More Stale Check, For The Curious

What is it exactly about the stale check that causes this additional latency? How did I manage to come up with my figure of ~10ms stated earlier? Why does a socket reset error occur if stale check is simply turned off?

The Apache HTTP docs make it clear that the stale check may add unwanted latency and shouldn’t be used in high-throughput scenarios. But what exactly is it that eats up the time?

In the client, the method DefaultRequestDirector.execute() will determine if stale check is enabled and call isStale() on the connection leased from the pool. Most of the code related to this check is very cheap. A matter of checking the values of various member fields. But eventually there is a blocking read() call. In the case that the server has closed the socket this call will return immediately with -1 to signal EOF. If the socket is still open then it should block for approximately 1ms before returning control back (before the read call is made the socket timeout is temporarily set to 1ms). It blocks because there is nothing to read. A request must be sent to the server for there to be anything to read but a request cannot be sent without first checking the socket.

The majority of the work of the stale check is performed by the method isDataAvailable(). To verify this method is only called when stale check is enabled I turned to DTrace. To monitor method entry and exits with DTrace requires the JVM be started with the ExtendedDTraceProbes flag enabled. I used the following one-liner while running Distributed Search queries to verify isDataAvailable() is not called.

$ dtrace -n 'hotspot*:::method-entry > /copyinstr(arg1) == "org/apache/http/impl/io/SocketInputBuffer"/ > { printf("%s:%s(%s)", copyinstr(arg1), copyinstr(arg3), copyinstr(arg5)); }'

Next I wanted to determine the amount of time the method was taking while the machine is under load. Normally I would use DTrace again but my test rig, which is a SmartOS machine, doesn’t provide hotspot probes when a JVM is running. Luckily there is a tool called BTrace which is essentially DTrace for Java. With this tool I was able to write the a script to track call latency on the fly. As shown below, each call took ~10ms to complete.

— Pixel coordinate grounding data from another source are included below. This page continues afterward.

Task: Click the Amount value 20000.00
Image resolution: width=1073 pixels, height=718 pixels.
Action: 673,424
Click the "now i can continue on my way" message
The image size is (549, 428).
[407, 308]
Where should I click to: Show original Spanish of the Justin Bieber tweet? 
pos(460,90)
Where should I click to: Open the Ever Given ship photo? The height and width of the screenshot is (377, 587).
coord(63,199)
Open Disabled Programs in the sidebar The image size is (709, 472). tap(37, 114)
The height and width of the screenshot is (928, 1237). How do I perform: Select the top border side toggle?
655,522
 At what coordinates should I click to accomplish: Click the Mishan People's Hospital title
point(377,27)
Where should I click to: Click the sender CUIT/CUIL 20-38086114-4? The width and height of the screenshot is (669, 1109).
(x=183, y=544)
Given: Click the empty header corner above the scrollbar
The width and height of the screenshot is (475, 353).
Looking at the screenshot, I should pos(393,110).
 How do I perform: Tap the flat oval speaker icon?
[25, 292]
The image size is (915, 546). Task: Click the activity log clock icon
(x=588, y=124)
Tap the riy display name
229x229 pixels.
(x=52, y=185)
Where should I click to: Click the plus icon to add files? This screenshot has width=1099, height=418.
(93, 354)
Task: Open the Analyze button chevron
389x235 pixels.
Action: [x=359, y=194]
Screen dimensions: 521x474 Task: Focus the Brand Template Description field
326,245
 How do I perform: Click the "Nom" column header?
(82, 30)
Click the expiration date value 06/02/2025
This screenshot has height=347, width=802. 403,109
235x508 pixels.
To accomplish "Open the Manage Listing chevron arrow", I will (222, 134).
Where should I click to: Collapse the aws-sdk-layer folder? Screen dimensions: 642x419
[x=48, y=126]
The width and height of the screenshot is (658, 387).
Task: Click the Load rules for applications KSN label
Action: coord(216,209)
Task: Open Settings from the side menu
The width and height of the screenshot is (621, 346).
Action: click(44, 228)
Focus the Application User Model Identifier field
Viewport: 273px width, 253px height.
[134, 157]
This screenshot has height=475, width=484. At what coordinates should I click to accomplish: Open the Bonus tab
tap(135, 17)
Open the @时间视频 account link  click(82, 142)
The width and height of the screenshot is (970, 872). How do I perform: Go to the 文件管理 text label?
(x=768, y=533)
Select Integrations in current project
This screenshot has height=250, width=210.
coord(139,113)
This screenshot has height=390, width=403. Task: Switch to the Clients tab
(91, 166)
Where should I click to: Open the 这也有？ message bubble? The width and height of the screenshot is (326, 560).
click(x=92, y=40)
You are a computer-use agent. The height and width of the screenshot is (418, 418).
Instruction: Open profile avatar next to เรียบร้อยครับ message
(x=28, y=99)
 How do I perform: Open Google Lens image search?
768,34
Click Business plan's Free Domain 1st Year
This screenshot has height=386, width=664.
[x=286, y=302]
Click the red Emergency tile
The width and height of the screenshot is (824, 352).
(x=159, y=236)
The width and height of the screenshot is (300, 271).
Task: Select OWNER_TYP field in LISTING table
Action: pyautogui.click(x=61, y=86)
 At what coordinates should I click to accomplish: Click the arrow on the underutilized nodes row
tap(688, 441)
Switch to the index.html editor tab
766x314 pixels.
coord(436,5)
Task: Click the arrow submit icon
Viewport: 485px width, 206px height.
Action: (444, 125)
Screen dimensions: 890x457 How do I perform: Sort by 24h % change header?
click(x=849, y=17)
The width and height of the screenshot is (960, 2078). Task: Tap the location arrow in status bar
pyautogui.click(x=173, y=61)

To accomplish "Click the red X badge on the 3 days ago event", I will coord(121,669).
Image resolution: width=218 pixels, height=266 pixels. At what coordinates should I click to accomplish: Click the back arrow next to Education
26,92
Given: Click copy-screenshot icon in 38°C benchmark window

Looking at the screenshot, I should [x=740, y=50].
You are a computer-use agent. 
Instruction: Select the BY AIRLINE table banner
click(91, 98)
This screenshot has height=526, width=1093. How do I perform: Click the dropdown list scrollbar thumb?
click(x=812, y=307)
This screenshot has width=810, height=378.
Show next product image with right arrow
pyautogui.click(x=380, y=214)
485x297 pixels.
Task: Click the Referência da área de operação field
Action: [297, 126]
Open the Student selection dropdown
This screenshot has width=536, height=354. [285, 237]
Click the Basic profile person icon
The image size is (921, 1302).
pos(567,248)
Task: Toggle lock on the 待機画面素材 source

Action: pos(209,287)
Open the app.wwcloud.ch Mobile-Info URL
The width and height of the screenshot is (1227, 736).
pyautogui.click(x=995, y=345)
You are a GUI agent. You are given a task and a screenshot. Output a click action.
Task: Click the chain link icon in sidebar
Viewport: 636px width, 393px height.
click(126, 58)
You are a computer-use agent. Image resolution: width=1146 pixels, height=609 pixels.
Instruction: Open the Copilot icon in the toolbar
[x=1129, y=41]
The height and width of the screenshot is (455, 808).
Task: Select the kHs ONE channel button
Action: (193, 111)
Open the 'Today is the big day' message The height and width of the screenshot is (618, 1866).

isDataAvailable() took 9787 microseconds isDataAvailable() took 9789 microseconds isDataAvailable() took 9684 microseconds isDataAvailable() took 9672 microseconds

Disabling the stale check is the move to make in this case. But by disabling the check the client always assumes the connection is good and in the ESTABLISHED state. The server has an idle of 50 seconds. SolrJ, on the other hand, defaults to a timeout of infinity, i.e. it never times out. As load varies the server will start closing connections. The client, not performing the stale check, will forgo the read, miss the EOF and send a request on a socket that has since been closed. The server responds to this by sending an RST causing the client to encounter a socket reset error upon its next read. This behavior can be verified without disabling stale check. Run a Distributed Search and then use netstat to confirm that sockets have been opened between the coordinator and the shards and are in the state ESTABLISHED. Wait 51 seconds and run netstat again. Notice that the sockets on the coordinator are in the CLOSE-WAIT state (RFC 793 §3.5 provides more information on CLOSE-WAIT). This is telling you that the server has closed its socket but the client still hasn’t closed on it’s side. Wait another minute and netstat will report the same state. Wait as long as you want. The socket will sit there in CLOSE-WAIT. This is why the stale check is on by default.